• **Yapılacak iş**: Aşağıdaki alıntıya göre Hürriyet Gazetesi'ndeki istatistik haberde Yılmaz dönemine ait hangi bilgiler tek tek yer alıyordu? Hepsini sıralayın.

• **Alıntı**:
________________________

Bugünlerde yasaklı gazeteciler modası var biliyorsunuz. Kimi bu yasaklara çok seviniyor, kimi ise tepki gösteriyor. Benim gibiler sert tepki koyanlar arasında yer alıyor. Çünkü yasakların hiçbir zaman, hiç bir sorunu çözmediğine inandım. Ama ben de yasaklandım.

Üç kez yasaklı hale geldim. İkisi bireysel, biriyse kurumsal olarak!.

Önce Mehmet Ali Yılmaz başkanlığı dönemindeydi. Kulübü kötü yönetiyordu, TV’lerde konuşmalarım belli ki Yılmaz ve yönetimini rahatsız etmişti. Yasağın sebebi olarak ise Hürriyet Gazetesi’nde yaptığım istatistik bir haberdi. Haberde, Yılmaz döneminde alınan-satılan futbolcular, gelen-kovulan teknik adamlar ve yönetime giren isimler tek tek yer alıyordu.

________________________

• **Alıntılanan veriler**:
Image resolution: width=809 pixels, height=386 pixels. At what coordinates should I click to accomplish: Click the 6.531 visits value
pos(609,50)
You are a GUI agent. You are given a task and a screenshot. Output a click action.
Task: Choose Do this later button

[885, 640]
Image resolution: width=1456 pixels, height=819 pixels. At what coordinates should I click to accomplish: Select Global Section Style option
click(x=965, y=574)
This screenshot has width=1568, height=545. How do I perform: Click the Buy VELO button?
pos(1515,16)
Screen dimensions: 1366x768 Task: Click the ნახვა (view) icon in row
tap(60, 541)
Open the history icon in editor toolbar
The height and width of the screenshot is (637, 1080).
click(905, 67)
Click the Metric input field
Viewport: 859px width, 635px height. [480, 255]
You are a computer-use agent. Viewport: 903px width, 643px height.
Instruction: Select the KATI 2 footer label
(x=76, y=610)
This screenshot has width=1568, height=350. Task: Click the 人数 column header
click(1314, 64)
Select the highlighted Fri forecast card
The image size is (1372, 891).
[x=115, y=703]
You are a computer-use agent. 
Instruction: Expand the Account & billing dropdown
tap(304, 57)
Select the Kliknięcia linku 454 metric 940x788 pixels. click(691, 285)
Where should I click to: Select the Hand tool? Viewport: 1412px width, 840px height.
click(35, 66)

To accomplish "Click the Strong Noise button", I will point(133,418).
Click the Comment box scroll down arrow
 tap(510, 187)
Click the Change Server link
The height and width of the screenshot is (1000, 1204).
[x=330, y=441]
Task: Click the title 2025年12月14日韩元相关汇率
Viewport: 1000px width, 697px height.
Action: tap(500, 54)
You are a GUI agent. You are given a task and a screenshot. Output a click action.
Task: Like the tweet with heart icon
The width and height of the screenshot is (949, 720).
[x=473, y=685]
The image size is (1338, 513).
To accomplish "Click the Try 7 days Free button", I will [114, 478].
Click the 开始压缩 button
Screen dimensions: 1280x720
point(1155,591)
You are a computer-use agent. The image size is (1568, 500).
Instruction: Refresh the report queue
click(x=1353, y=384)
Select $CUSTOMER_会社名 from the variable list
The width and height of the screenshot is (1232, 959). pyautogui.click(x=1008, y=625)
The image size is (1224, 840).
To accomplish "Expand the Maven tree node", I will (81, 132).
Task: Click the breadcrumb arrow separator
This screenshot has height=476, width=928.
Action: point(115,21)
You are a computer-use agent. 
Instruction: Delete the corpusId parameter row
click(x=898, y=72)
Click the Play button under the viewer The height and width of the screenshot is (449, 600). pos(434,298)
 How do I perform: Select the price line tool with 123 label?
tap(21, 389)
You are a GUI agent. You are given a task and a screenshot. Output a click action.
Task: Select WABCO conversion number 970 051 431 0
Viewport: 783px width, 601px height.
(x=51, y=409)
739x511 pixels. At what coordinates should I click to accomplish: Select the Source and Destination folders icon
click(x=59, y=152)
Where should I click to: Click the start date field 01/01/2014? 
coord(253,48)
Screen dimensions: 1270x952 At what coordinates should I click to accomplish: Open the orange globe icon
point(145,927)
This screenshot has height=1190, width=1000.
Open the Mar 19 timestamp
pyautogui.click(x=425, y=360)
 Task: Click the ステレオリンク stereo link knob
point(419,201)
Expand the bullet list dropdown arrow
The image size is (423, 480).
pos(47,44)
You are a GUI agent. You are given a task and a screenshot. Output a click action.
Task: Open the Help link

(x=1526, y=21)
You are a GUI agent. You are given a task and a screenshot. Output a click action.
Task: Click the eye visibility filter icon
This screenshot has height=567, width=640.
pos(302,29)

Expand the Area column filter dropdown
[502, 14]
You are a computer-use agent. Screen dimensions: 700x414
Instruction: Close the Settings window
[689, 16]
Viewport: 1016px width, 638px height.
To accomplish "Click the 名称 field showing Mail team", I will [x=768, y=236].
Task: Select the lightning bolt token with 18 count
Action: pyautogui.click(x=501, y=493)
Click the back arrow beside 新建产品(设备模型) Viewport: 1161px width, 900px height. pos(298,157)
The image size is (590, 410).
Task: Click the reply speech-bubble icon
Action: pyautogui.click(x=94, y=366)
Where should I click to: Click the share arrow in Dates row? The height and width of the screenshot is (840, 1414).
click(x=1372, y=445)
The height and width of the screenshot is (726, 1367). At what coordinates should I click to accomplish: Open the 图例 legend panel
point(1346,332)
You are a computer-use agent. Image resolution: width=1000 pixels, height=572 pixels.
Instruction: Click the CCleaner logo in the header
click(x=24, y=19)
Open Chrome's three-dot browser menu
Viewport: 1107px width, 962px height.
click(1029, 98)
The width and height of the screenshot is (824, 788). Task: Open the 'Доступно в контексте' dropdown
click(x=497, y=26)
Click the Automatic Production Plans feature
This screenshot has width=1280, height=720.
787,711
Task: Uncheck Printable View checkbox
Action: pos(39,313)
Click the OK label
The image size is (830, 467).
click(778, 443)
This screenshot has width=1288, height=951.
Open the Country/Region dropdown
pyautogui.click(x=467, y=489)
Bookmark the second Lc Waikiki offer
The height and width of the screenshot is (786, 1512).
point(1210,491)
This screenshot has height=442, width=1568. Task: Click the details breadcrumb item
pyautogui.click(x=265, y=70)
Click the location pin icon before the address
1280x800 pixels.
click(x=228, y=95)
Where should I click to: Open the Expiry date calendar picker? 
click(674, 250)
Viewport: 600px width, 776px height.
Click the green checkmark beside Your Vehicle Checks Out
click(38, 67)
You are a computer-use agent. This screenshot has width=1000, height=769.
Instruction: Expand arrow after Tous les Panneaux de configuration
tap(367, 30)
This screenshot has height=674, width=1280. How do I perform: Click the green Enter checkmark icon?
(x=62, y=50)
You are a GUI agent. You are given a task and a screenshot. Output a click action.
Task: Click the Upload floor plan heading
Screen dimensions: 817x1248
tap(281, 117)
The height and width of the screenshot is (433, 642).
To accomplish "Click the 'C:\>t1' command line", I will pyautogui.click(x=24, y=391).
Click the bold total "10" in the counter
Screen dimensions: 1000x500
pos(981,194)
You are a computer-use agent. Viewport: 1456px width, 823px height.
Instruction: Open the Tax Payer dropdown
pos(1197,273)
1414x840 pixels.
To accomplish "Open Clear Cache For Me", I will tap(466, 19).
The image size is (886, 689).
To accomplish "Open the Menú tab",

________________________

• **Yazılı çözüm**:
- Alınan-satılan futbolcular
- Gelen-kovulan teknik adamlar
- Yönetime giren isimler